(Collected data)
== Segment start ==

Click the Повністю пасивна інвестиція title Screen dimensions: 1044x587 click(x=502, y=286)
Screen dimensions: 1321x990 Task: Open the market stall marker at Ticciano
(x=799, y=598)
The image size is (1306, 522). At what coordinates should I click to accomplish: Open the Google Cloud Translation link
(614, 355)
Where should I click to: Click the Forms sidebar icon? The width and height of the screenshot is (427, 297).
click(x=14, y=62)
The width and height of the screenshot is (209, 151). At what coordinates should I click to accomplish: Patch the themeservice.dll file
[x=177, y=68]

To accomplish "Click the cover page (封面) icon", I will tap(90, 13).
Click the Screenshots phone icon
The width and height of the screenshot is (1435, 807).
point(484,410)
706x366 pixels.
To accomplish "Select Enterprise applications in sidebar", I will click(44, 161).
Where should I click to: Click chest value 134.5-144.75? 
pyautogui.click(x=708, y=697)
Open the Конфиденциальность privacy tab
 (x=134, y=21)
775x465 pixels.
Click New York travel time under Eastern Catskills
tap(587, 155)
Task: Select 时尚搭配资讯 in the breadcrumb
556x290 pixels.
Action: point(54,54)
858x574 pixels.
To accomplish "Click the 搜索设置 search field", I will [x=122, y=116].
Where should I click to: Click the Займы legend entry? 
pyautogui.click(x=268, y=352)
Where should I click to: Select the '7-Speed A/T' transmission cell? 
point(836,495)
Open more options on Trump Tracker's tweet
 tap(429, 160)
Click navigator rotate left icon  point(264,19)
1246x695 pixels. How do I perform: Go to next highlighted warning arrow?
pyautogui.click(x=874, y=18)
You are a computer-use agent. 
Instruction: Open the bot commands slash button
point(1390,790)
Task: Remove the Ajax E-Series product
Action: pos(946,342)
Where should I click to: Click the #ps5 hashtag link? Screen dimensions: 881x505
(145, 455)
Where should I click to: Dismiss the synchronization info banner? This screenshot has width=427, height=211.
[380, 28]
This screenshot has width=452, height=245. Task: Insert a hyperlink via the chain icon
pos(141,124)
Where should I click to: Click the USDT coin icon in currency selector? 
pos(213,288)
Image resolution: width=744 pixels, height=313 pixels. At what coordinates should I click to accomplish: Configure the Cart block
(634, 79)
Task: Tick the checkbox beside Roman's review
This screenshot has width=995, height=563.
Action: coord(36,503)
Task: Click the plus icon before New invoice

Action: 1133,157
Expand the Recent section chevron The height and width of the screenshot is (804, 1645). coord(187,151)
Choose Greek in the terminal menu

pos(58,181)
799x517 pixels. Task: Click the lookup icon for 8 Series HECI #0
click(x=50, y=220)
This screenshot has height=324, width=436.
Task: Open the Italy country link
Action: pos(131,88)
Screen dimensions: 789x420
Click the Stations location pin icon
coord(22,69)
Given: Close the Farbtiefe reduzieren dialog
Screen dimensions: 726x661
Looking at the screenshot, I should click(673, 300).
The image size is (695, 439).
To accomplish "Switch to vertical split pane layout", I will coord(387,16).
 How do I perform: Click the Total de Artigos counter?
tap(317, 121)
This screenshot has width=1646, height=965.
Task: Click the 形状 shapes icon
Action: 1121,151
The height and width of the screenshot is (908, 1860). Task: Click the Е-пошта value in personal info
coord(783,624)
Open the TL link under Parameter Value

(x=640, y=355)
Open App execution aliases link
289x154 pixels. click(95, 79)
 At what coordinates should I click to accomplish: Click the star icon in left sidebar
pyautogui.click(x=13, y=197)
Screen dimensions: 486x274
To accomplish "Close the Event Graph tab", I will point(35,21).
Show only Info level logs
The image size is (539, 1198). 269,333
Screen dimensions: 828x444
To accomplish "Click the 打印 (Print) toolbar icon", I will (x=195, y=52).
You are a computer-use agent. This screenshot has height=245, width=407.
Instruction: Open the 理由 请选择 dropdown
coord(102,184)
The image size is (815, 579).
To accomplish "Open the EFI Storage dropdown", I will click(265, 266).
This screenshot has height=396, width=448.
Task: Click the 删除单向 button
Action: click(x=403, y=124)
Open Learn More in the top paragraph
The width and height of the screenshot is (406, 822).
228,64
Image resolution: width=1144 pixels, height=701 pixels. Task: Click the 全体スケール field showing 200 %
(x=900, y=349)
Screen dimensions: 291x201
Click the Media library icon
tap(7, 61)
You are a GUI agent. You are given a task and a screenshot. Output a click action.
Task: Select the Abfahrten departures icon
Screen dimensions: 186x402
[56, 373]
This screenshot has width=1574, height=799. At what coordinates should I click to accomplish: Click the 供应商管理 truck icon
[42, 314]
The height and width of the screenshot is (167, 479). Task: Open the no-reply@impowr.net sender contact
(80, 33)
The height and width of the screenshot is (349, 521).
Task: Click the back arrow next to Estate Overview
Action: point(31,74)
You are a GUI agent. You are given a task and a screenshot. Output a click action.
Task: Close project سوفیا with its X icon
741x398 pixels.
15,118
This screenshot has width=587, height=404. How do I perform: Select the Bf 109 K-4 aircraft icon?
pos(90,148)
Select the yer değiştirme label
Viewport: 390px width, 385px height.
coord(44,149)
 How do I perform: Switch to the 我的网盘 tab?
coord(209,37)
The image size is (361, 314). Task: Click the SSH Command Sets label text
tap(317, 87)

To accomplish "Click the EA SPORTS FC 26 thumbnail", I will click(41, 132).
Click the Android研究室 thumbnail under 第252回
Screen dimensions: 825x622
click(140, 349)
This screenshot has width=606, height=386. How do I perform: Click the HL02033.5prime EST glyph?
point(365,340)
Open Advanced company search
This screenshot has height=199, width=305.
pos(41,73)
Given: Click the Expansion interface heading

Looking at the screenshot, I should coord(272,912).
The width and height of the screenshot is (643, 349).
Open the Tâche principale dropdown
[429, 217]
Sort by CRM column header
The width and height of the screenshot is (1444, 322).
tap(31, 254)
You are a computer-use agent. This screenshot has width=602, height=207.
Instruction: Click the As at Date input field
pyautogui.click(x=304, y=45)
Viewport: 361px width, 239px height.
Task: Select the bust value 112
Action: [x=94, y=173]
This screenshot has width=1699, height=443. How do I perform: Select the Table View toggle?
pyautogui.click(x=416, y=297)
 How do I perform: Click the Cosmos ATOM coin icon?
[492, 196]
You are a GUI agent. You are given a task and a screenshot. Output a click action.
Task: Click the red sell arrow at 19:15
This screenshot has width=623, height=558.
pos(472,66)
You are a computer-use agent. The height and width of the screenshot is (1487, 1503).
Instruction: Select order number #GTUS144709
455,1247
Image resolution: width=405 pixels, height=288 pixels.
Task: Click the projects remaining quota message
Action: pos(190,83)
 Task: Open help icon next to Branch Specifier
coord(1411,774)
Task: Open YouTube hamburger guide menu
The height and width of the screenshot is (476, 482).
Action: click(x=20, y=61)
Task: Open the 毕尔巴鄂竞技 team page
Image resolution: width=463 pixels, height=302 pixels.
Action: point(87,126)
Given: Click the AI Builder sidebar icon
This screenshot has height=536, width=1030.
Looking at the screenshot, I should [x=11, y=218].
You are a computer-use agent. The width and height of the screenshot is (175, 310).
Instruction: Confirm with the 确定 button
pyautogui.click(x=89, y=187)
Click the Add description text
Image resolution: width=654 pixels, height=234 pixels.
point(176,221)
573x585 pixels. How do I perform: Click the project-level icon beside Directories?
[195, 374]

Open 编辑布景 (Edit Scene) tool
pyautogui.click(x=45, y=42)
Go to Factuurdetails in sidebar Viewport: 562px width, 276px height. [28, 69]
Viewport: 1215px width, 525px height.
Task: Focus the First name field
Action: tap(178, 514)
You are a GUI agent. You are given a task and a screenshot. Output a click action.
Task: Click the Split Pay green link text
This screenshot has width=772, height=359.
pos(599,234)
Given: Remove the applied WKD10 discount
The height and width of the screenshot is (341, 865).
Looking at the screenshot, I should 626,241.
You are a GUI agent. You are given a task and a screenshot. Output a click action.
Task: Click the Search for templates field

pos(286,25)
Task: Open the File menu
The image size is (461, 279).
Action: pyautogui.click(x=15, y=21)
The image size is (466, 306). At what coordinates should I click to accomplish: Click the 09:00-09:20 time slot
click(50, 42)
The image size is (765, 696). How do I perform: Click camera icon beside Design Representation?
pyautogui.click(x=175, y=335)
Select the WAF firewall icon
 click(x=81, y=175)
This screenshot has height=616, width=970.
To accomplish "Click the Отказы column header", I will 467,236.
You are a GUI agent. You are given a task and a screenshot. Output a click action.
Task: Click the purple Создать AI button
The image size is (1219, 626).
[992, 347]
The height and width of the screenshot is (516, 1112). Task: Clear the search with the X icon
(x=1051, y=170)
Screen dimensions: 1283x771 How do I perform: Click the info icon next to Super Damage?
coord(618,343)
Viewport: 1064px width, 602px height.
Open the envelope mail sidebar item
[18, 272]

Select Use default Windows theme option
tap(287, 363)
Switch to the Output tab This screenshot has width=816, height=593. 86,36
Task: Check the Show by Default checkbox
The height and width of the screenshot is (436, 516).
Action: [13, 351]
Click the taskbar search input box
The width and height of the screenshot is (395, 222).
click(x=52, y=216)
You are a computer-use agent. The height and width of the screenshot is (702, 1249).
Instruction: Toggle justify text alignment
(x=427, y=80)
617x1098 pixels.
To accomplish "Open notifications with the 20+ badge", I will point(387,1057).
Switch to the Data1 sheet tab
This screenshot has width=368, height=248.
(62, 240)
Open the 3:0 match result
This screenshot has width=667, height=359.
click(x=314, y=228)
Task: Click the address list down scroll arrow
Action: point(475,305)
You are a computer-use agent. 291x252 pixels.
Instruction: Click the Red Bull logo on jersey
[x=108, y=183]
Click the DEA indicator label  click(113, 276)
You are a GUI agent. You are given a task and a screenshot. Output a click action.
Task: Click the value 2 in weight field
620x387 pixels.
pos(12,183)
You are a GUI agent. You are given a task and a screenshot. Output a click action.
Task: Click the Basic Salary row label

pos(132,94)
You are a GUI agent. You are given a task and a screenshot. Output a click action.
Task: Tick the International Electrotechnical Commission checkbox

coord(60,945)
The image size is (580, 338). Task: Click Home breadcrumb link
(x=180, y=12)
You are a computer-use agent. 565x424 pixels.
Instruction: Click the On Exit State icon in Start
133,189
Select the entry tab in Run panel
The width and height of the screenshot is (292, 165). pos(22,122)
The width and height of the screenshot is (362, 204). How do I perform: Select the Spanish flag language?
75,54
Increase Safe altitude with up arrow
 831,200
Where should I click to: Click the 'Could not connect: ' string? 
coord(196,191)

== Segment end ==

WHAT IS BEING ASKED
Look over the records above and filter for each line with the word "header".

ANSWER BOX
Sort by CRM column header
To accomplish "Click the Отказы column header", I will 467,236.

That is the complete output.